I do accept that these circumstances do not appear to have been clearly addressed by Dr Porteous in expressing his opinion with respect to the cause of the alleged consequential left hip condition or making his assessment of whole person impairment.
It is, however, trite law that a condition can have multiple causes and yet be compensable[8]. I am not satisfied that these omissions in Dr Porteous’ reasoning are fatal to his ultimate conclusion that there is a consequential left hip condition resulting from the injury to the applicant’s right calf.
[8] ACQ Pty Limited v Cook; Aircair Moree Pty Limited v Cook [2009] HCA 28 at [27].
Dr Porteous’ reasoning is consistent with the applicant’s lay evidence. It is consistent with the treating medical evidence indicating ongoing subjective and objective signs and symptoms in the right calf, including pain, weakness, antalgic gait and altered weight bearing as well as the treatment of pathology involving trochanteric bursitis at the left hip. Dr Porteous’ reports demonstrate that he was aware of marked degenerative changes in the right knee, Dr Halpin’s treatment of the left groin injury, the diagnosis of bilateral lower limb neuropathies and treatment for the right hip.
Although no opinion on causation is offered by the treating practitioners, I am satisfied that there is a sufficient basis on which to accept Dr Porteous’ opinion. For the reasons given above, the opinions expressed by Dr Wallace do not lead me to the conclusion that Dr Porteous’ opinion is unreliable.
The possibility of permanent impairment at the left hip arising from other causes, would, of course, be a relevant consideration in any assessment made by a Medical Assessor of the degree of permanent impairment resulting from the 17 May 2014 injury.
Having weighed all of the evidence, I am satisfied, on the balance of probabilities that the applicant has sustained a consequential condition at the left hip as a result of the injury to his right calf on 17 May 2014.

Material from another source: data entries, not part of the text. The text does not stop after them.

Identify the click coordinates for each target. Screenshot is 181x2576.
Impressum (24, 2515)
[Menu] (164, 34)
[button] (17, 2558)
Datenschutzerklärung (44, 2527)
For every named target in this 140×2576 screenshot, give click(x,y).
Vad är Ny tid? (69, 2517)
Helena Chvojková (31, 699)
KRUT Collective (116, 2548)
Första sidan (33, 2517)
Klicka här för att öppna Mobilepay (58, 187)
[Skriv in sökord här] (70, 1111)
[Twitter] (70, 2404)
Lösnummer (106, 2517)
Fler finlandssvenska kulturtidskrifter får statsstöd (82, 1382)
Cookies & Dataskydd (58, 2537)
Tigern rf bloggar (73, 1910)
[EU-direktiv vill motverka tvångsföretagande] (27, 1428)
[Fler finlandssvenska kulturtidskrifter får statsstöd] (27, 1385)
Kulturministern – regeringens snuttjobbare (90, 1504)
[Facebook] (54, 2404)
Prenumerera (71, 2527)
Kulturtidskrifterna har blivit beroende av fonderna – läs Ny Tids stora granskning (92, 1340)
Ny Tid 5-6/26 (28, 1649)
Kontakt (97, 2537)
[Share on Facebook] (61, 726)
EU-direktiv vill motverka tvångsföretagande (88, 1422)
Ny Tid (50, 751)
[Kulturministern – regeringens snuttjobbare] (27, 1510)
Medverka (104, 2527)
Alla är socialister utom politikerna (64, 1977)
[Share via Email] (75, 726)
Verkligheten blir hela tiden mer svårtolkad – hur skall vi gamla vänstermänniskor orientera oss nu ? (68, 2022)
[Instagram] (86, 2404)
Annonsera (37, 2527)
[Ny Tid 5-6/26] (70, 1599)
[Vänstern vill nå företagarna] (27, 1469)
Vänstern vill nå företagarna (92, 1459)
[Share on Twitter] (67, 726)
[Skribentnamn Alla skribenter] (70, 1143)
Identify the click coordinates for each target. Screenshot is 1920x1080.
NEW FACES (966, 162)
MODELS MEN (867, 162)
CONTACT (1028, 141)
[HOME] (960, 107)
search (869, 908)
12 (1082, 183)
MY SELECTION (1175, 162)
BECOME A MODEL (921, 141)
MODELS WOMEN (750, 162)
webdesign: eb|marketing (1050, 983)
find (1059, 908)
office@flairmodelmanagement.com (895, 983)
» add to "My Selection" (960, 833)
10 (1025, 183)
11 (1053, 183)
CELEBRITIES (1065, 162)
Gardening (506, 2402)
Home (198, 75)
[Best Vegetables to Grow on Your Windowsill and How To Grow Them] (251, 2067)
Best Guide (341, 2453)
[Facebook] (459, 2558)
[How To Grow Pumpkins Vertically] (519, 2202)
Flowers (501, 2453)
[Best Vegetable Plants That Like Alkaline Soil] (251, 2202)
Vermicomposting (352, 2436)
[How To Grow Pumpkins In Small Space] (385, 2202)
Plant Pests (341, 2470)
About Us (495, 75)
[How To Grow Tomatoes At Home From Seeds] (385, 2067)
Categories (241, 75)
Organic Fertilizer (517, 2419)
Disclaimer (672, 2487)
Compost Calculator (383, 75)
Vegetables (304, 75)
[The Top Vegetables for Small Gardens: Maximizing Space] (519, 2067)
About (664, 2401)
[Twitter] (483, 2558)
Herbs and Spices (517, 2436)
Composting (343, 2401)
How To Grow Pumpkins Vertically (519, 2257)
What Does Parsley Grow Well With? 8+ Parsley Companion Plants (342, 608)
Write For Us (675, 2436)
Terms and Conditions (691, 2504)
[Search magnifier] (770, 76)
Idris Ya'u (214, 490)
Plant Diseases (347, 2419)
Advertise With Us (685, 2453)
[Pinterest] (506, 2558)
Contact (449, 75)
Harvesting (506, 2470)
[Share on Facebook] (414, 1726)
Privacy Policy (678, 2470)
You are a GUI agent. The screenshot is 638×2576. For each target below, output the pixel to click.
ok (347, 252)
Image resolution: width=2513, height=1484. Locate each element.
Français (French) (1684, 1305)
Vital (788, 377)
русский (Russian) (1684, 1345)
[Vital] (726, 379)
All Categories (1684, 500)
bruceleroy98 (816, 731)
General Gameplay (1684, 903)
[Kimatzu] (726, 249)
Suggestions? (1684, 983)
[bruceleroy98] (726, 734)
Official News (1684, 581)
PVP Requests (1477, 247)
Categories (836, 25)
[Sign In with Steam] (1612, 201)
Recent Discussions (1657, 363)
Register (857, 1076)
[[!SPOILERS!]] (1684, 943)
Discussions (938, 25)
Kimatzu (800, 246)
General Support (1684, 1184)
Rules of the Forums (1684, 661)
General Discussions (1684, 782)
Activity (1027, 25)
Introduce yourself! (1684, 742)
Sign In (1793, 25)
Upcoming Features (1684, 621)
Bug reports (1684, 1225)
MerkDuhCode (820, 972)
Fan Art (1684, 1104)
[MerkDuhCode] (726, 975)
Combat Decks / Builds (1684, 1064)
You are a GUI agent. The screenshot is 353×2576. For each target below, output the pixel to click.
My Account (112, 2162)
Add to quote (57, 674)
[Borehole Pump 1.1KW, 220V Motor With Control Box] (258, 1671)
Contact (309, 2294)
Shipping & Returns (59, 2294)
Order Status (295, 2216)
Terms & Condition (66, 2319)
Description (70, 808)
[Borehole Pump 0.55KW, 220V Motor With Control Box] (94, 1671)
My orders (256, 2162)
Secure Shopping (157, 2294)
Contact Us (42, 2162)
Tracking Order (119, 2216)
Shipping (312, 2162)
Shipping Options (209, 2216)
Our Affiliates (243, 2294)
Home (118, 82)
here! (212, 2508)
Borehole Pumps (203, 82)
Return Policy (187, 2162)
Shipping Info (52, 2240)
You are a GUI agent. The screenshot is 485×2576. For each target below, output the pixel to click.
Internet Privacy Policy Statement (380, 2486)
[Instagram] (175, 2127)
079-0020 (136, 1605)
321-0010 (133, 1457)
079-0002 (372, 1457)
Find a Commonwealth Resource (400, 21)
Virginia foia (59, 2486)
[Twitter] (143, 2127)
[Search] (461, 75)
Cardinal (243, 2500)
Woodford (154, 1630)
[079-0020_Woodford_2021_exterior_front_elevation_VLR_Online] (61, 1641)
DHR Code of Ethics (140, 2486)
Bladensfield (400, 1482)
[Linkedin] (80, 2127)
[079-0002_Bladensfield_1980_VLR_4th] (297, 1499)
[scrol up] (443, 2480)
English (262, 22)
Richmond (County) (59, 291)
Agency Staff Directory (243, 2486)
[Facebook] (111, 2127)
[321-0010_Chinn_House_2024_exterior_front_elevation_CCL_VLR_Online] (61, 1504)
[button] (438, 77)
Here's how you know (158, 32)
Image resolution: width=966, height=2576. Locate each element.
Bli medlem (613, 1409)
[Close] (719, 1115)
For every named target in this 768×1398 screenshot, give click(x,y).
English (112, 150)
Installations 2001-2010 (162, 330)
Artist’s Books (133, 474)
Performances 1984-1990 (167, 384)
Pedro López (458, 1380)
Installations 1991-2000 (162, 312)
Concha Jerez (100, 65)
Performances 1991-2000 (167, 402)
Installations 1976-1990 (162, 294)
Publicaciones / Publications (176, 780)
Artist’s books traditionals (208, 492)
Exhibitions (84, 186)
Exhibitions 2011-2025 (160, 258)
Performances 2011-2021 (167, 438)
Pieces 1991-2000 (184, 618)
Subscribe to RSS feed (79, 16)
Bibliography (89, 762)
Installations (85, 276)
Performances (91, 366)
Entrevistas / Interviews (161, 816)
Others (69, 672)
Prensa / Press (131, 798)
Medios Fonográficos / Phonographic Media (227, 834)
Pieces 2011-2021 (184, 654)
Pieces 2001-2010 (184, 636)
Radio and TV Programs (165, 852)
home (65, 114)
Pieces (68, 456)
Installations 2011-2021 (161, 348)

Having made that finding, and noting the medical dispute between the parties, I consider it appropriate that the matter be remitted to the President for referral to a Medical Assessor for an assessment of the degree of whole person impairment at the right lower extremity (calf), left lower extremity (hip) and skin (scarring) resulting from the injury on 17 May 2014.
The materials to be referred to the Medical Assessor are to include all of the documents admitted in these proceedings.
The matter will be listed for further teleconference upon receipt of the Medical Assessment Certificate to deal with the outstanding disputes.